(Collected data)
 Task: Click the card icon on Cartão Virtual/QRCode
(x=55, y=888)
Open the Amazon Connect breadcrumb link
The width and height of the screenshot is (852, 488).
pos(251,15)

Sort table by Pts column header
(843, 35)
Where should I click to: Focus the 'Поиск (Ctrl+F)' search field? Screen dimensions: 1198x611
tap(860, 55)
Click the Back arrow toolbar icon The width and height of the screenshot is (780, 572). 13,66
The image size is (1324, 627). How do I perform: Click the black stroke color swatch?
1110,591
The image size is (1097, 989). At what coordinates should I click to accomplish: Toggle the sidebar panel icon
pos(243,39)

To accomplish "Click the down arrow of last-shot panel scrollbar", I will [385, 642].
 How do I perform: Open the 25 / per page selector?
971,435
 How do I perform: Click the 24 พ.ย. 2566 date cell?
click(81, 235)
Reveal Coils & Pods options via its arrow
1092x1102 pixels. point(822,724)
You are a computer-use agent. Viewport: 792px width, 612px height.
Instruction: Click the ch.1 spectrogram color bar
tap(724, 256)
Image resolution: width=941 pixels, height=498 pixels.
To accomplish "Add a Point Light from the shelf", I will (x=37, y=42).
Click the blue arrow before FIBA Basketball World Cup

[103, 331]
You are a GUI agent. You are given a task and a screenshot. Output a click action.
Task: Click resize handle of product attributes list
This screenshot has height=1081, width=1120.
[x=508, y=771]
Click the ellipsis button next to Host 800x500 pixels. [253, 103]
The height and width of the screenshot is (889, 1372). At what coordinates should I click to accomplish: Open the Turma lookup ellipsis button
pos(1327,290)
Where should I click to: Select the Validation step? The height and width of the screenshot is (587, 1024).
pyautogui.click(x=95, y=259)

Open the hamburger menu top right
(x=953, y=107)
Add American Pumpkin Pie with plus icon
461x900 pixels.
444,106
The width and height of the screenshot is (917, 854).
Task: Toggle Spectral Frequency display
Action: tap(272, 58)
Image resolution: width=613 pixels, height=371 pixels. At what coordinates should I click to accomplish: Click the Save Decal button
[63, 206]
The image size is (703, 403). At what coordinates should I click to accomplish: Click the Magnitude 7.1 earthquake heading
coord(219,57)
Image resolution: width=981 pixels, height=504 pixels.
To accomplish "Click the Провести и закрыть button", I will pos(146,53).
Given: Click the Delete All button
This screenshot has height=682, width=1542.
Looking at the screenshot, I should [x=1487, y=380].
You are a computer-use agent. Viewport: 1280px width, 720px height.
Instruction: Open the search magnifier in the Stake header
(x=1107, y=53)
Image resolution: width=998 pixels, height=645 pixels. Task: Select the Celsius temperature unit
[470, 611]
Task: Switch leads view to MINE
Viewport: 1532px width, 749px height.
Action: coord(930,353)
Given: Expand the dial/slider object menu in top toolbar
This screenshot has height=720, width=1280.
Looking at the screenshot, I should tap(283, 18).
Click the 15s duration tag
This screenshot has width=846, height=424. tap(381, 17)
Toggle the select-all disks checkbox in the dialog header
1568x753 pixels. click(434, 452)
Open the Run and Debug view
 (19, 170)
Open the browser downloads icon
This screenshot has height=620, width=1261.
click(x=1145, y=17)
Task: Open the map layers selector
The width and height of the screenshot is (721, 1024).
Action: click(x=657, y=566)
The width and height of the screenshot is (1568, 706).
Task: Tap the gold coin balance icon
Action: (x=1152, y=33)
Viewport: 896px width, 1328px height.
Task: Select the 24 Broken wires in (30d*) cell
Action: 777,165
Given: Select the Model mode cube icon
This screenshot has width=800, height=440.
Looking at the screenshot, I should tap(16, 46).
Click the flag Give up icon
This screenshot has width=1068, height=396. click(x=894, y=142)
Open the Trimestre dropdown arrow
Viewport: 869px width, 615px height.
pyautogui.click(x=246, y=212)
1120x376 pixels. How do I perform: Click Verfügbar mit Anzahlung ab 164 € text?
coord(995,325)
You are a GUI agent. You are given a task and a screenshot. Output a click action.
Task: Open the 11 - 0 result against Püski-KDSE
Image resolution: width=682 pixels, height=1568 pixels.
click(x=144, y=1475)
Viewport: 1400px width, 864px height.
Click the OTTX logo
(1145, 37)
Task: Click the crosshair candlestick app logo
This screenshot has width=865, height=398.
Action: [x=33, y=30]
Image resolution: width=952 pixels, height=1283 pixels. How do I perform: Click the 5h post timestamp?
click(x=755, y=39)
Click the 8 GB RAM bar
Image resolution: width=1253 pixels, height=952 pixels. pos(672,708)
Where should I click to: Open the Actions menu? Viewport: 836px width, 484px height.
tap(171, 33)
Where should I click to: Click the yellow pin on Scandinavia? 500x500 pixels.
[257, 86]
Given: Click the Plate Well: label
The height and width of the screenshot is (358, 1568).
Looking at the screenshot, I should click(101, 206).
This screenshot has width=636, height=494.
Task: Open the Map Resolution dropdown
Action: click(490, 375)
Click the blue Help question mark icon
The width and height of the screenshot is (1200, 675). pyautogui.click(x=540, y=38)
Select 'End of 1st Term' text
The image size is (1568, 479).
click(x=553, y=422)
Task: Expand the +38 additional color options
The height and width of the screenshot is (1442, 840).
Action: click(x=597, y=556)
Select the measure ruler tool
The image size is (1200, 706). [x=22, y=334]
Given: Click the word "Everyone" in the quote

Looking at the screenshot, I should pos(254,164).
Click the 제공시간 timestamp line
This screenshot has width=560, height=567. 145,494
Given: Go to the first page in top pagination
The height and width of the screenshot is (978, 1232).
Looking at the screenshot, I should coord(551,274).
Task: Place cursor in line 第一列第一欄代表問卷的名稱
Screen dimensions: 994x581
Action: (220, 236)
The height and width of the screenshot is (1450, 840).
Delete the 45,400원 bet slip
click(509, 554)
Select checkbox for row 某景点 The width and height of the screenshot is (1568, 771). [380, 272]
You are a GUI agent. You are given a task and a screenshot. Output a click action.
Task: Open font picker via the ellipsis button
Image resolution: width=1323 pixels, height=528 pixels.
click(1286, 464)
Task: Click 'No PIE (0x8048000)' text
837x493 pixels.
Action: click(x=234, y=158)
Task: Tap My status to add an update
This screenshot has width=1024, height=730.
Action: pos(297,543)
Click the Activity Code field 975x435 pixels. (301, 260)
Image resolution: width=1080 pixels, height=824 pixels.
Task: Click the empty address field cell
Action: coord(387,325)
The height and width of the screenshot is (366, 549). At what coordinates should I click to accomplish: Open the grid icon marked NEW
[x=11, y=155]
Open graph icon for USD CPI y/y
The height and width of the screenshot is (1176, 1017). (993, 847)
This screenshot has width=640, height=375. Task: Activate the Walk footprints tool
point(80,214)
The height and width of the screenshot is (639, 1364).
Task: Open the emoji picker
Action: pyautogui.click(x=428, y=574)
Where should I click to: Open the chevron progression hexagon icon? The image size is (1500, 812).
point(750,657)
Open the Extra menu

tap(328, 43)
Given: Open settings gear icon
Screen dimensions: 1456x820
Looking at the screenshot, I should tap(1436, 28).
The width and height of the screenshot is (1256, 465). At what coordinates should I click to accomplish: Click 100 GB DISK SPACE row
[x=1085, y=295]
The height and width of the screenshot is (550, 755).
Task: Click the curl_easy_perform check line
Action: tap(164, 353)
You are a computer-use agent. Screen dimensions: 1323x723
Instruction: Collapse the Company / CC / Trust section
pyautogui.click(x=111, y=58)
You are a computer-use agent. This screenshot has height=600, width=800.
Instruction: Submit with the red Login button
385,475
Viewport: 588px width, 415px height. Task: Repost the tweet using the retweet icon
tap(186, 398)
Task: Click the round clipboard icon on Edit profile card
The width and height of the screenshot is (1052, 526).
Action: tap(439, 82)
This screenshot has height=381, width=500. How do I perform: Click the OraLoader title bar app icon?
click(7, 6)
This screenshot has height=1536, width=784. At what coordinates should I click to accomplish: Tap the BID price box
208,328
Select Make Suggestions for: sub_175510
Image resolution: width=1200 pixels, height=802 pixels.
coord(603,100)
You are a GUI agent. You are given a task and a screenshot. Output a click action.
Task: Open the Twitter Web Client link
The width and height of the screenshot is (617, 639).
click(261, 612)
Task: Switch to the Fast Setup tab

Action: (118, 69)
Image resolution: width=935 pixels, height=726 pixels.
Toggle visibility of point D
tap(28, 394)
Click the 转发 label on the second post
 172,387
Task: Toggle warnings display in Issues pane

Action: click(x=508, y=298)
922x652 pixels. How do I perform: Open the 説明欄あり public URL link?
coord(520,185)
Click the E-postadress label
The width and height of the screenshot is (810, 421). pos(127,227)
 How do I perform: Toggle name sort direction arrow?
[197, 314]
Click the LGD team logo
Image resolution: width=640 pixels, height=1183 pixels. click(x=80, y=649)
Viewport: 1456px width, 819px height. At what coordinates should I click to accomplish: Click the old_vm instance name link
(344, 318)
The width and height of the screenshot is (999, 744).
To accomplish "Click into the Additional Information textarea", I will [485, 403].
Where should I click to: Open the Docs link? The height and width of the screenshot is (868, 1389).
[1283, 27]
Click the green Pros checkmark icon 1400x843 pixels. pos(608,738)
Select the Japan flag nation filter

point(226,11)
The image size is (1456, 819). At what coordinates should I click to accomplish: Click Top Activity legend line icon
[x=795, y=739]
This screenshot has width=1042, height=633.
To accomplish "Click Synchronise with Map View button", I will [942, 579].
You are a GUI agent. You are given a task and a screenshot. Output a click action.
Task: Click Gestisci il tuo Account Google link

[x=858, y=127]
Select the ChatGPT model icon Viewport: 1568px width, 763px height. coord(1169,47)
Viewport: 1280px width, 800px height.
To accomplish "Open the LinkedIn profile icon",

■ EXERCISE GOAL
Whenever a line above contains "profile", copy that line.

■ OUTPUT FOR THIS TASK
Task: Click the round clipboard icon on Edit profile card
To accomplish "Open the LinkedIn profile icon",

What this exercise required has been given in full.